• Task:
Which lines of the data contain the string "agent"? Copy every one of them.

(Material to process)

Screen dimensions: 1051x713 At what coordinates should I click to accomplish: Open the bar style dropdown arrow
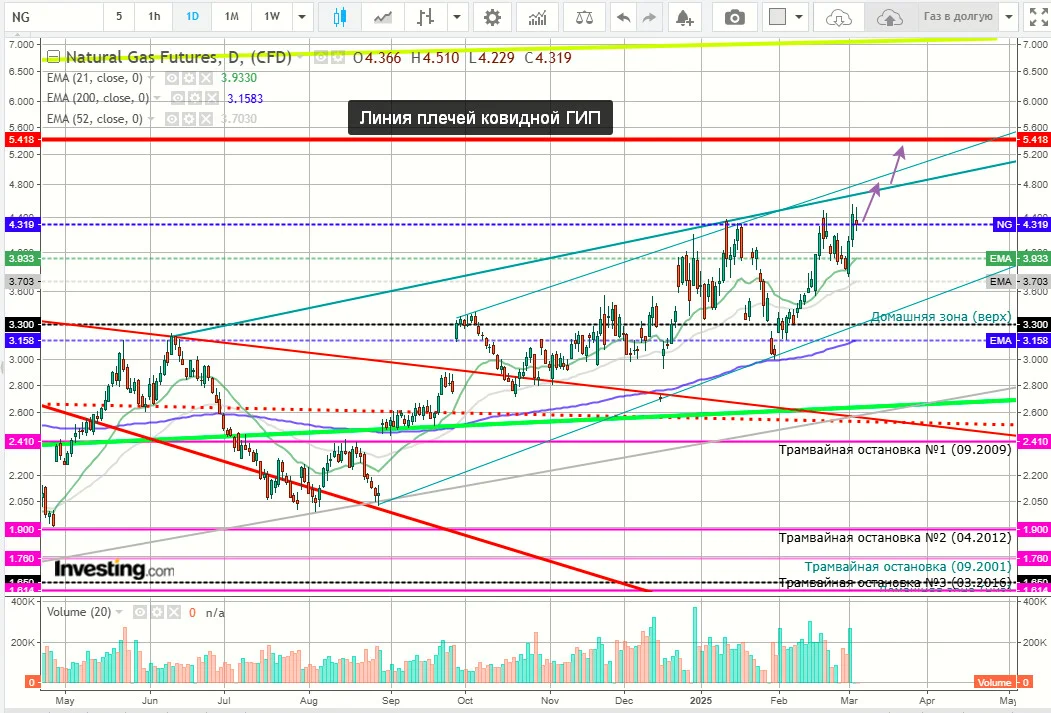(457, 17)
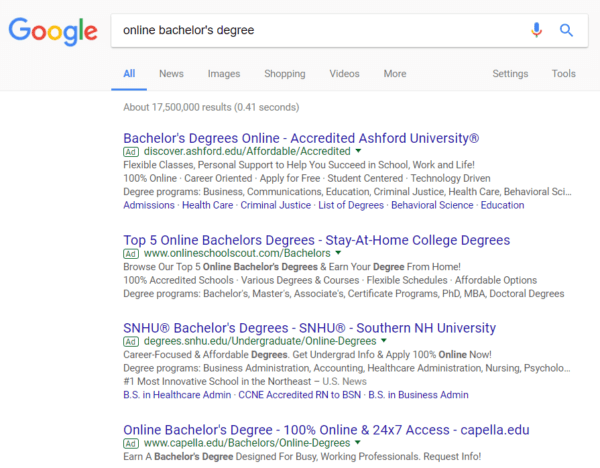The height and width of the screenshot is (468, 600).
Task: Go to the Google logo homepage
Action: point(53,31)
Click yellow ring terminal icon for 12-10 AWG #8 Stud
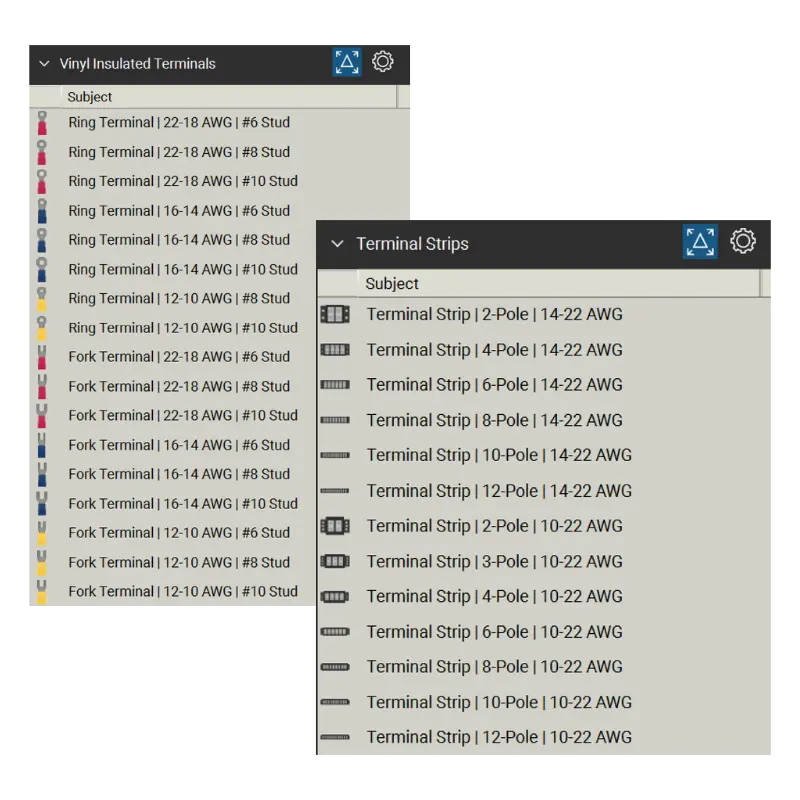Screen dimensions: 800x800 (42, 299)
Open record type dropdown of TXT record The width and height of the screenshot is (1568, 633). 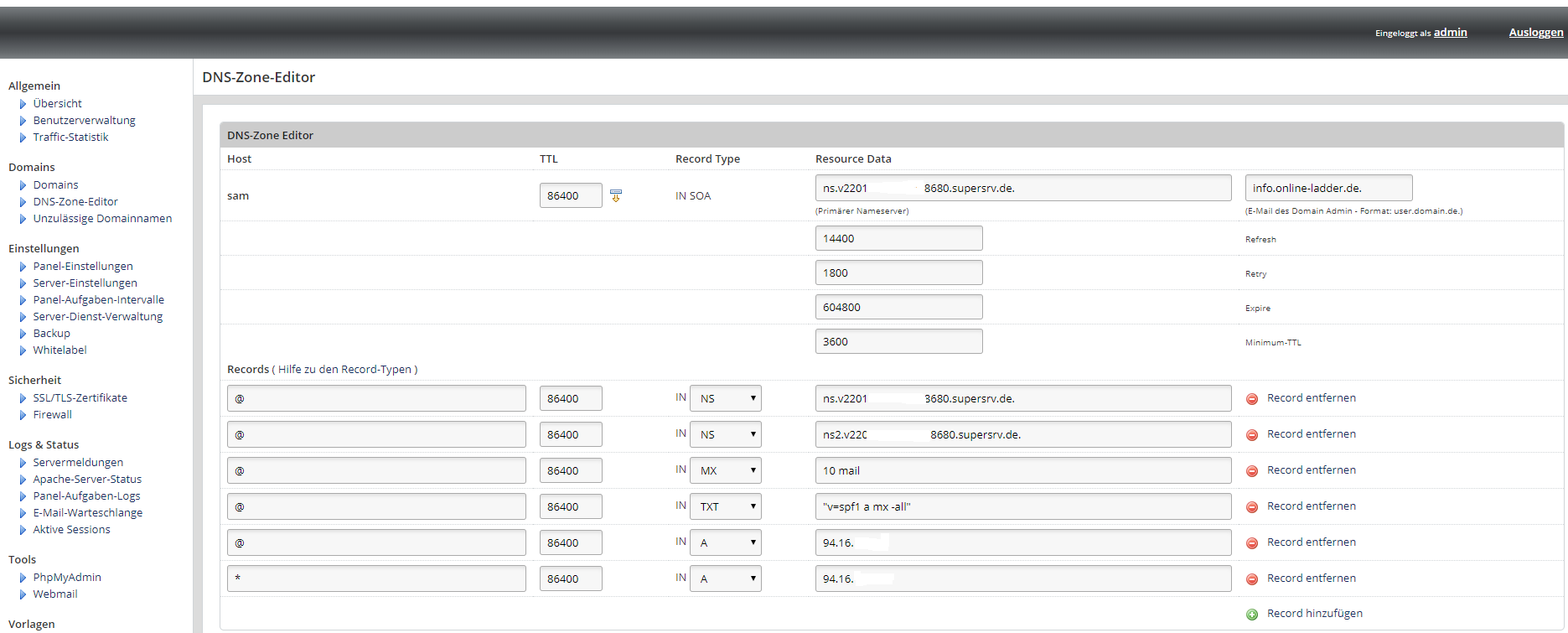point(725,506)
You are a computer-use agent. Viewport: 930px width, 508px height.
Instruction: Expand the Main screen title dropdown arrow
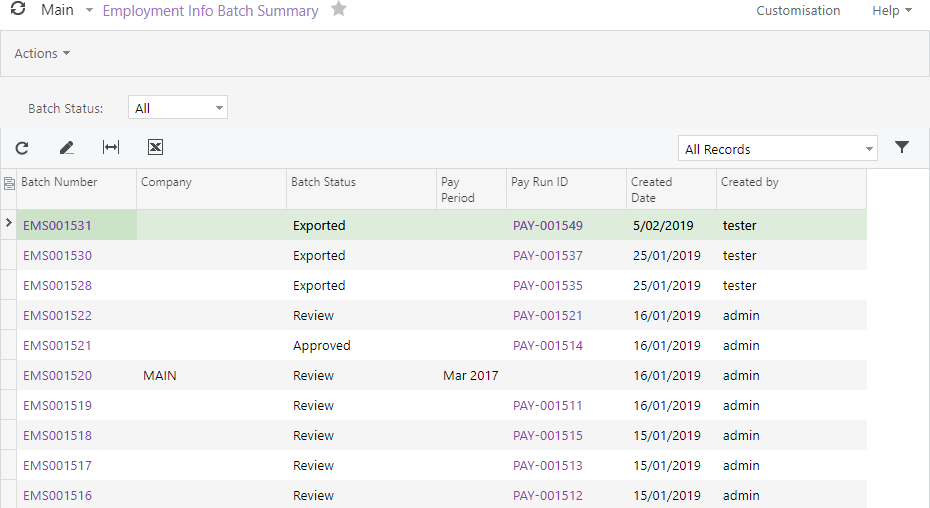click(x=89, y=11)
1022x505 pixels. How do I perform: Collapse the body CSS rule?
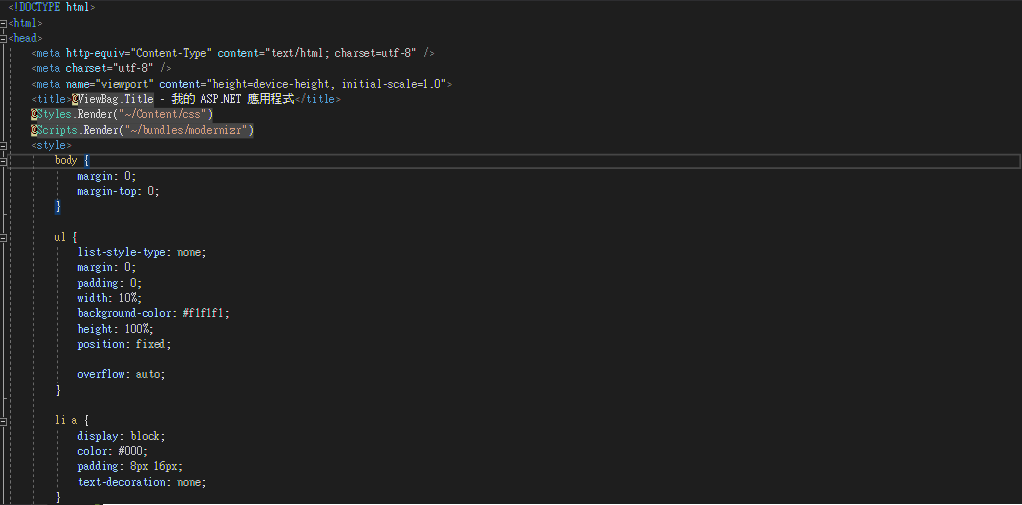[3, 160]
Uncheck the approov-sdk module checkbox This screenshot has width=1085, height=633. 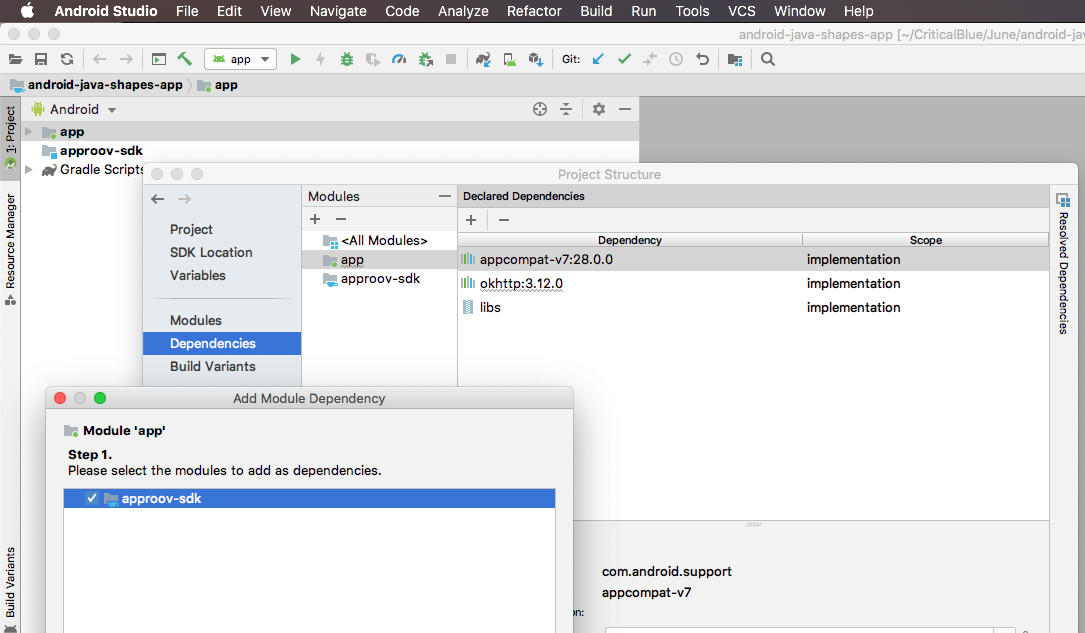(x=91, y=498)
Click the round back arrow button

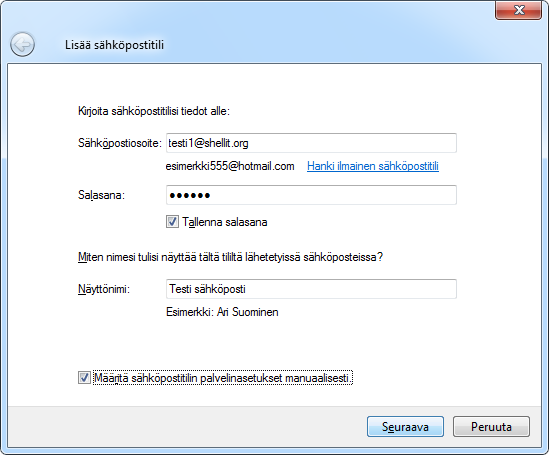[x=22, y=44]
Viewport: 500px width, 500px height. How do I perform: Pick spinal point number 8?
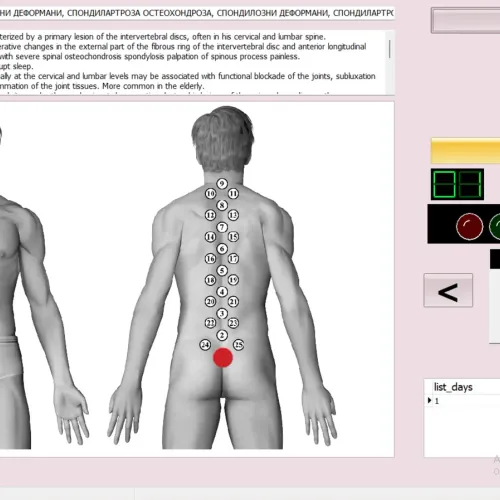click(222, 205)
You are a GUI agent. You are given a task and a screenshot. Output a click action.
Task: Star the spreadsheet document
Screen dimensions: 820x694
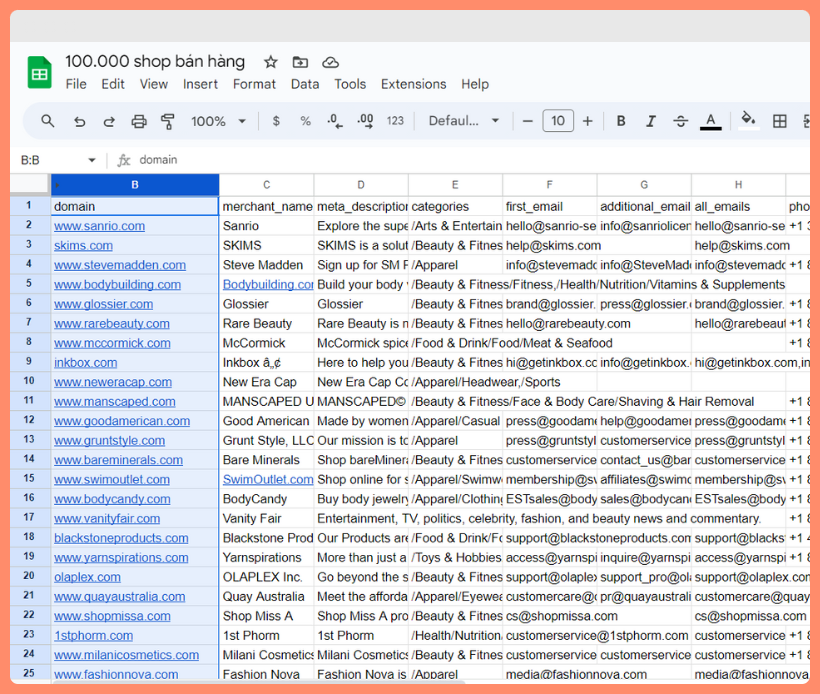click(x=271, y=62)

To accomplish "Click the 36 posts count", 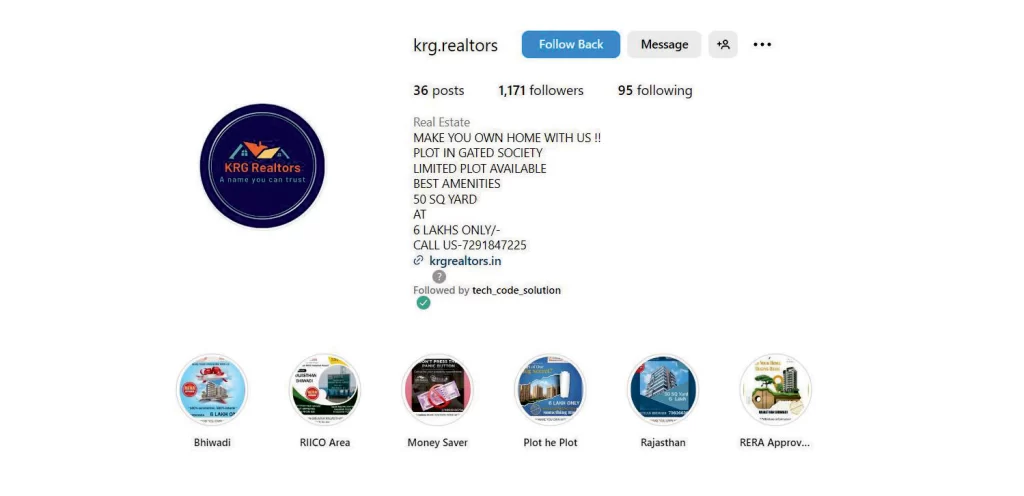I will pyautogui.click(x=439, y=91).
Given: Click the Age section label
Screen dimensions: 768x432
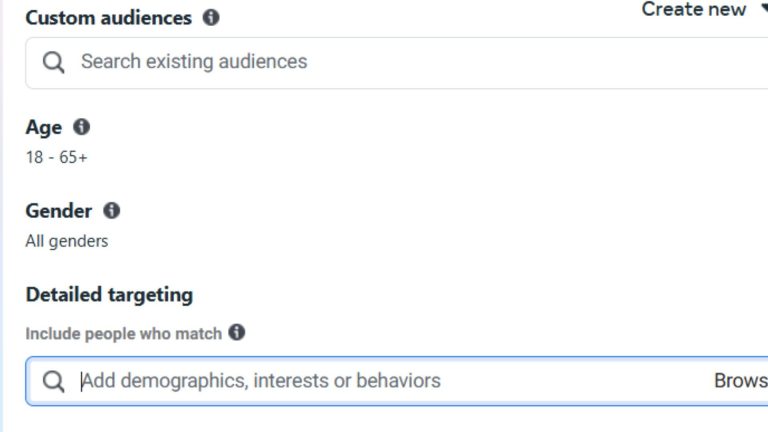Looking at the screenshot, I should pyautogui.click(x=44, y=127).
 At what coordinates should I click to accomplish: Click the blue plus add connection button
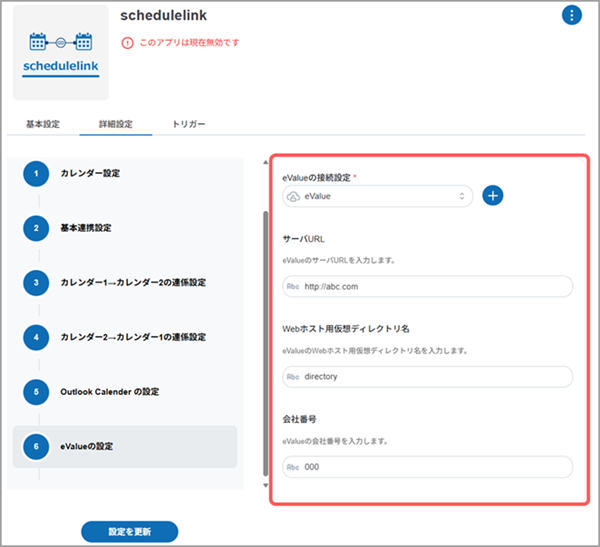point(492,196)
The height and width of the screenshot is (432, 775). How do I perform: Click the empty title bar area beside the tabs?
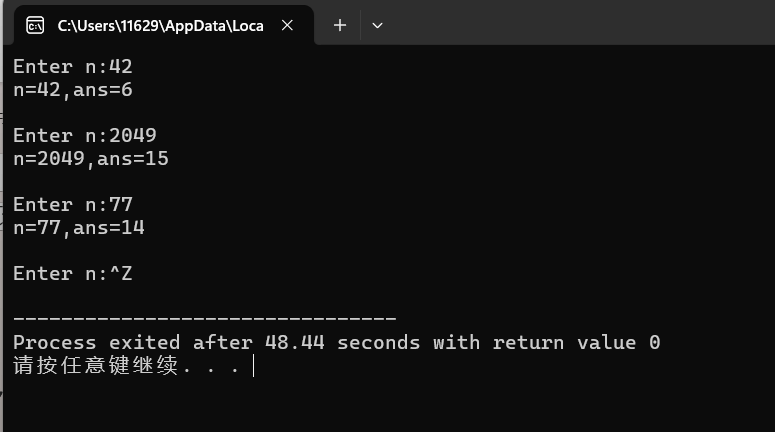point(578,22)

(End Material to process)

• Exercise result:
You are a computer-use agent. Viewport: 930px width, 508px height.
You are a GUI agent. You are given a task and a screenshot. Output a click action.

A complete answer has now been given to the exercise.